_Task to complete_.
Continue the news article about Bitcoin slipping below $71,000 from the point where it stops.

#### Excerpt ####

Bitcoin Drops Under $71K, ETH, DOGE Dip as War Rally Stalls

What to Know
- $70,987 — Bitcoin retreated from Thursday's $74,000 peak, falling 2.2% in 24 hours as the war-week rally hit technical resistance
- 61.8% Fibonacci retracement and the 50-day moving average converged near $74,000, creating a technically crowded rejection zone
- 3.7% weekly decline for Dogecoin made it the worst performer among major cryptocurrencies
- $70,000 now serves as the first key support level, with a break lower putting the $64,000 floor back in play
Bitcoin dropped below $71,000 on March 6, 2026, surrendering a significant chunk of its war-week gains after Thursday's surge to $74,000 collided with heavy technical resistance. The largest cryptocurrency by market capitalization slipped to $70,987 during mid-day trading in East Asia, shedding 2.2% over the prior 24 hours as both altcoins and risk assets came under renewed selling pressure.
Why Did Bitcoin's Rally Stall at $74,000?
The five-day advance from Saturday's conflict-driven trough near $64,000 to Thursday's $74,000 high represented a roughly 15% gain, but the pullback has since erased approximately one-third of that move. FxPro chief analyst Alex Kuptsikevich pointed out that the rejection aligned with the 61.8% Fibonacci retracement level and fell just short of the 50-day moving average — two technical barriers that historically attract sellers during Bitcoin bear market rallies.
Fibonacci retracement levels stem from a mathematical sequence that traders deploy to pinpoint where a bounce is likely to exhaust itself. After a steep decline, prices tend to recover a predictable percentage of the drop before the prevailing trend reasserts itself. The 61.8% mark is the most closely monitored because it indicates a recovery has clawed back roughly two-thirds of its losses — enough to appear convincing, yet historically the zone where relief rallies tend to falter.
The 50-day moving average functions as a dynamic resistance line during downtrends, representing the price at which the average recent buyer breaks even and may choose to exit rather than hold. Bitcoin encountering both levels simultaneously turned $74,000 into a technically crowded ceiling.
The bulls still have to convince the community that the bear market is over.
— Alex Kuptsikevich, FxPro Chief Analyst
Short Squeeze Dynamics and Liquidation Clusters
Kuptsikevich added that the magnitude of the rally was driven largely by a short squeeze, noting that bears had placed their stops too close to the market price. Bitunix analysts offered a complementary read on the microstructure, flagging that the push to $74,000 triggered concentrated short liquidations. Meanwhile, long leverage liquidation clusters sit around $70,000, with secondary liquidity pools near Dogecoin's reference level of $64,000.

#### Source excerpt ####

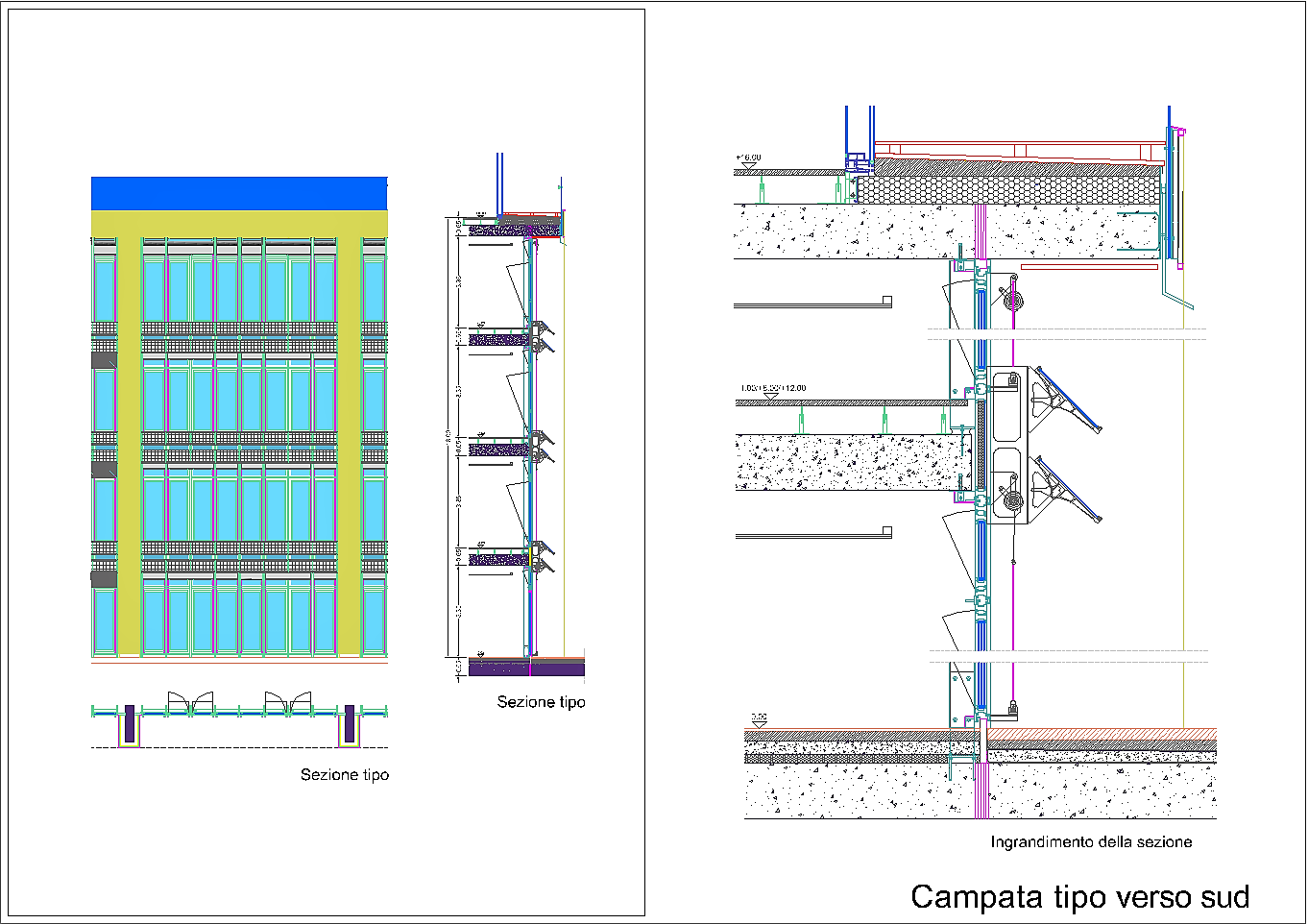Click the blue roof band on facade elevation
1308x924 pixels.
pyautogui.click(x=239, y=193)
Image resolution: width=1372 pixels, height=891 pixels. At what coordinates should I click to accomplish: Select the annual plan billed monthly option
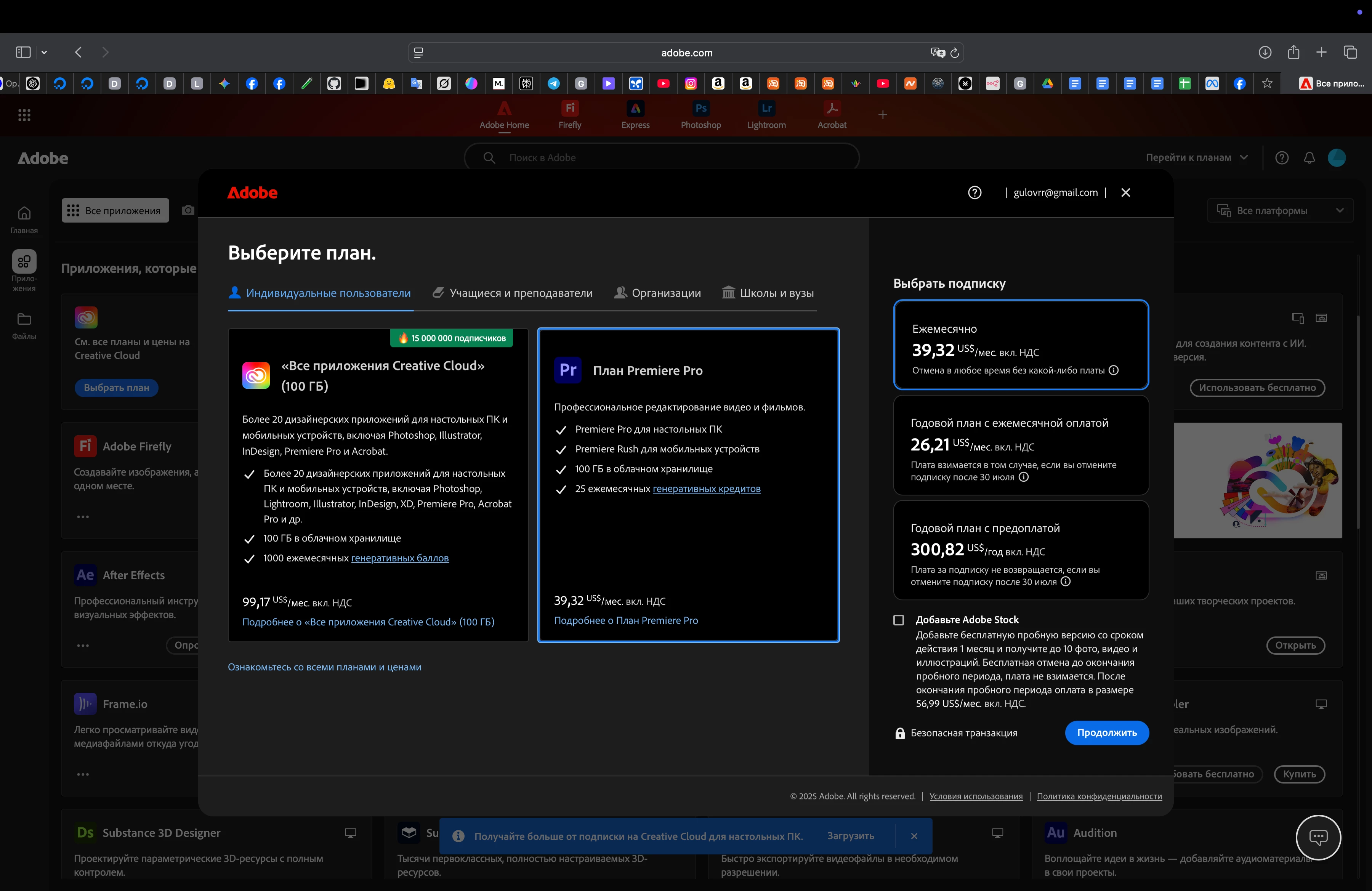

####

_The result_.
That arrangement creates a well-defined trading range, with both the floor and ceiling clearly visible on the liquidation heat map. A decisive break in either direction would likely trigger cascading liquidations that accelerate the move.
Weekly Crypto Scoreboard
Despite the pullback, the seven-day numbers still favor the majors. Bitcoin is up 5.4% on the week. Ether gained 2.7% to trade at $2,080, while BNB climbed 3.1% to $648. Solana advanced 2.1% to $88.39. The notable laggards were Dogecoin, which shed 3.7% over the period, and XRP, essentially unchanged with a modest 0.2% decline.
Macro Headwinds From the Iran Conflict
The broader macroeconomic picture heading into the weekend remains turbulent. Asia's benchmark equity index has tumbled 6.4% since the Iran war erupted, putting MSCI's regional gauge on course for its worst weekly showing since March 2020. The U.S. dollar is tracking toward its strongest week since November 2024, and oil is posting its biggest weekly surge since 2022 — conditions that rarely sustain a crypto rally.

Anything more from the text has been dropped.